▶ [EXERCISE]: Please copy the listing that follows exactly, leaving out any pictures.

▶ [PROVIDED INFORMATION]:
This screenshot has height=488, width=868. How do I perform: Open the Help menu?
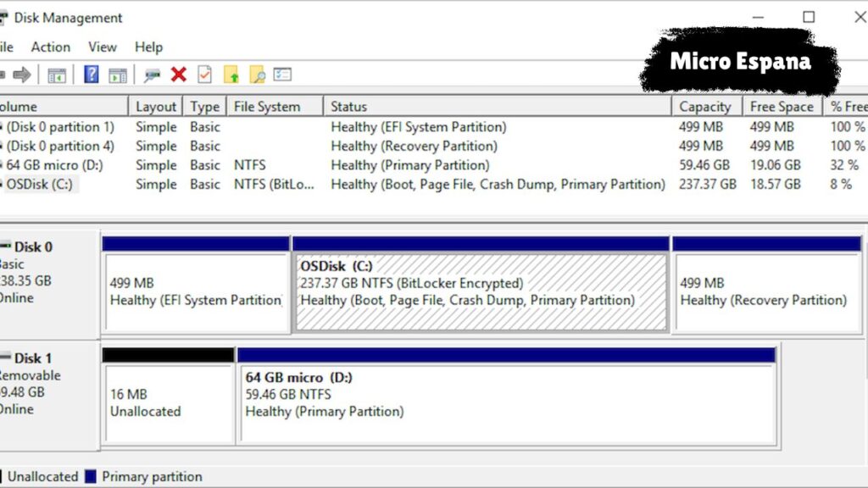(x=148, y=47)
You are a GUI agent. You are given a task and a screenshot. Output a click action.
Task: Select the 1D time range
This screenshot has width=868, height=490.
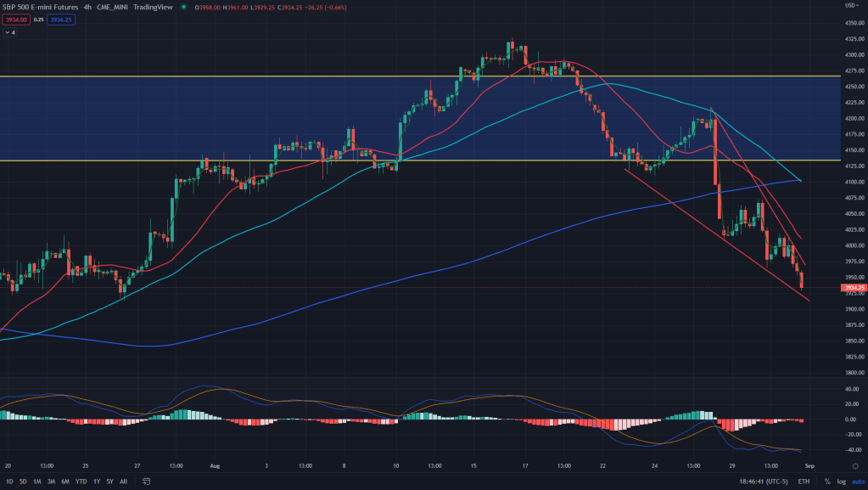10,482
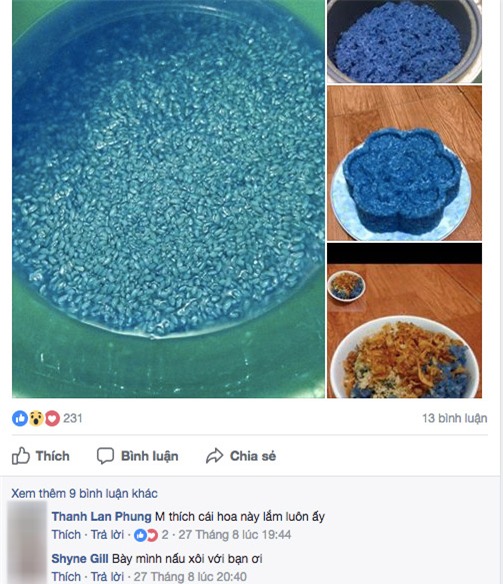
Task: Open the blue rice in cooker photo
Action: click(404, 41)
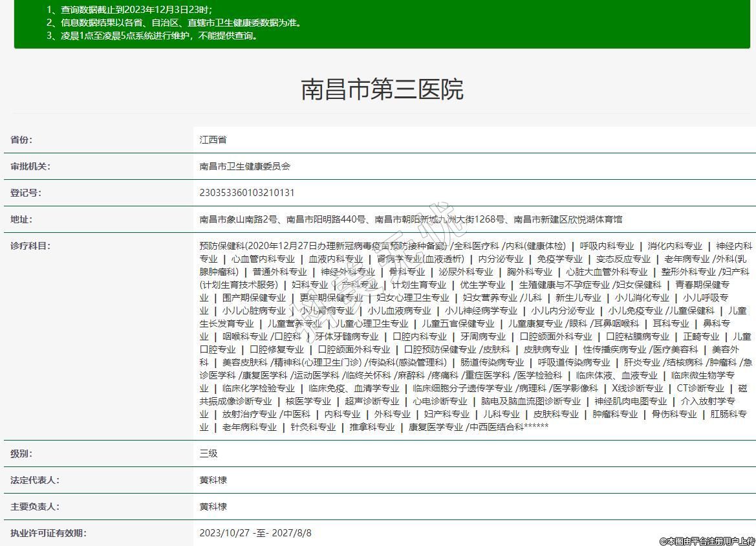756x546 pixels.
Task: Click the 级别 field label
Action: [21, 453]
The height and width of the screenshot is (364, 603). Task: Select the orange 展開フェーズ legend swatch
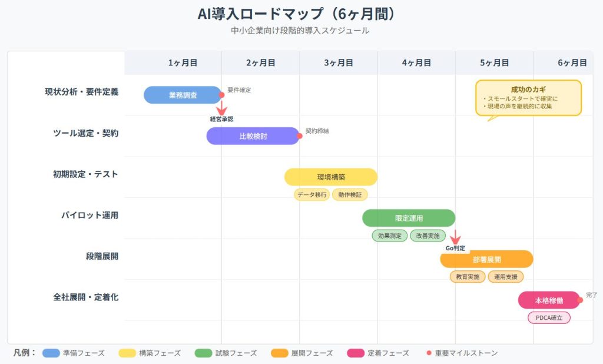click(x=279, y=353)
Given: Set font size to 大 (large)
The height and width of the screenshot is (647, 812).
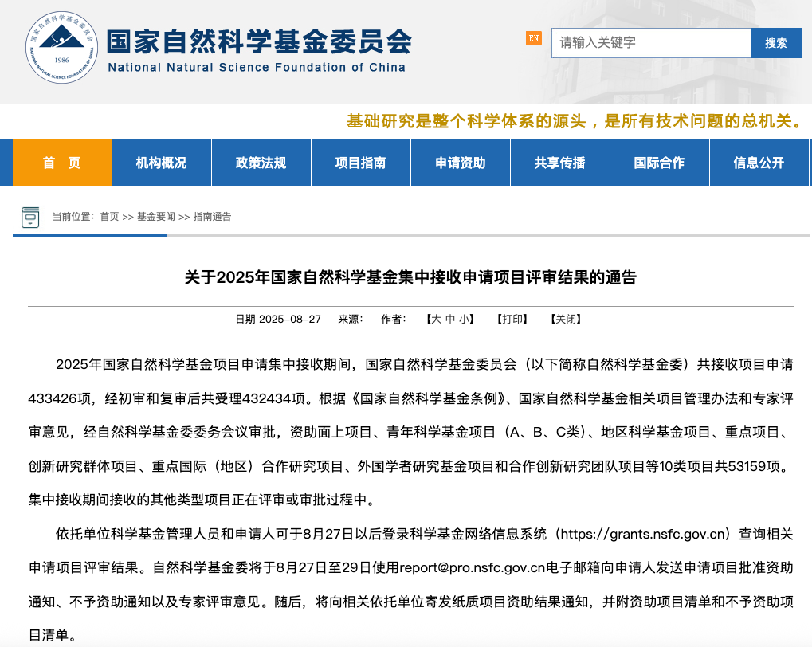Looking at the screenshot, I should coord(436,319).
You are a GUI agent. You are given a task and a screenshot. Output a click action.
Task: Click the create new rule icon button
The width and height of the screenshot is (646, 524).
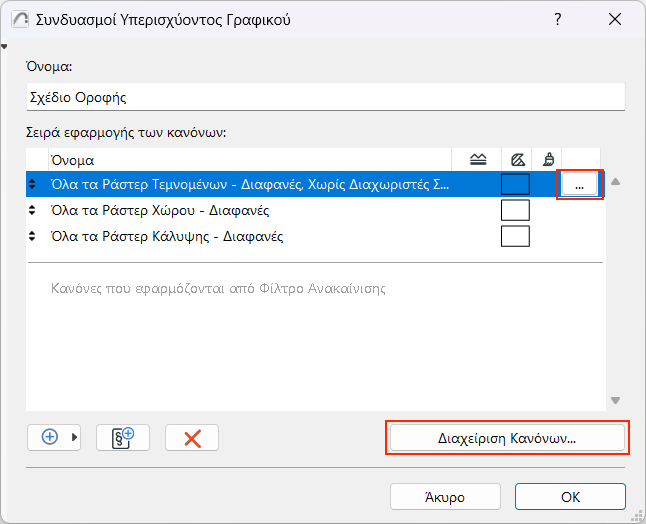pyautogui.click(x=122, y=437)
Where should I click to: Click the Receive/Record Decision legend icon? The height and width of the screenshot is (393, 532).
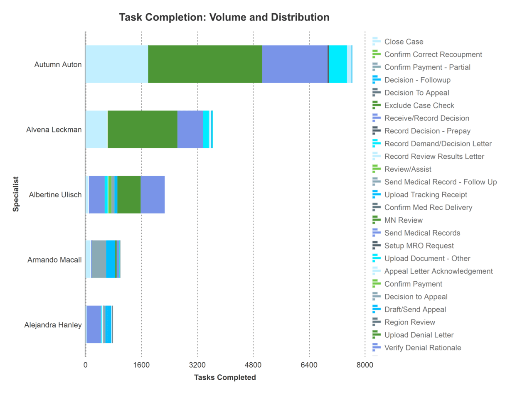point(376,118)
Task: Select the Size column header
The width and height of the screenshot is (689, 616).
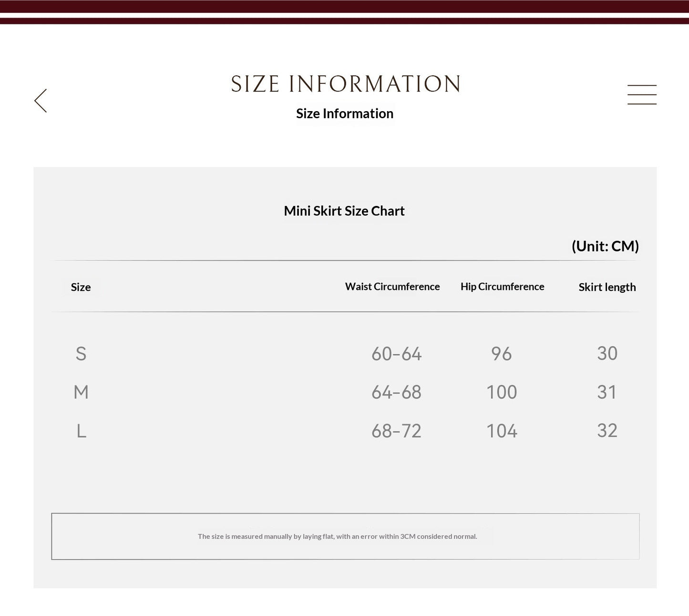Action: pos(81,287)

▶ [TASK RESPONSE]:
This screenshot has height=488, width=868. How do I perform: Open the Help menu?
(x=148, y=47)
You are a GUI agent. You are given a task and a screenshot. Output a click action.
Task: Select the 1D time range
This screenshot has width=868, height=490.
10,482
Task: Open the blue rice in cooker photo
Action: click(404, 41)
756x546 pixels.
Task: Click the 级别 field label
Action: [21, 453]
The height and width of the screenshot is (364, 603). Task: Select the orange 展開フェーズ legend swatch
click(x=279, y=353)
Given: Set font size to 大 (large)
The height and width of the screenshot is (647, 812).
Looking at the screenshot, I should coord(436,319).
You are a GUI agent. You are given a task and a screenshot. Output a click action.
Task: Click the create new rule icon button
The width and height of the screenshot is (646, 524).
pyautogui.click(x=122, y=437)
Where should I click to: Click the Receive/Record Decision legend icon? The height and width of the screenshot is (393, 532).
point(376,118)
Task: Select the Size column header
The width and height of the screenshot is (689, 616).
Action: pos(81,287)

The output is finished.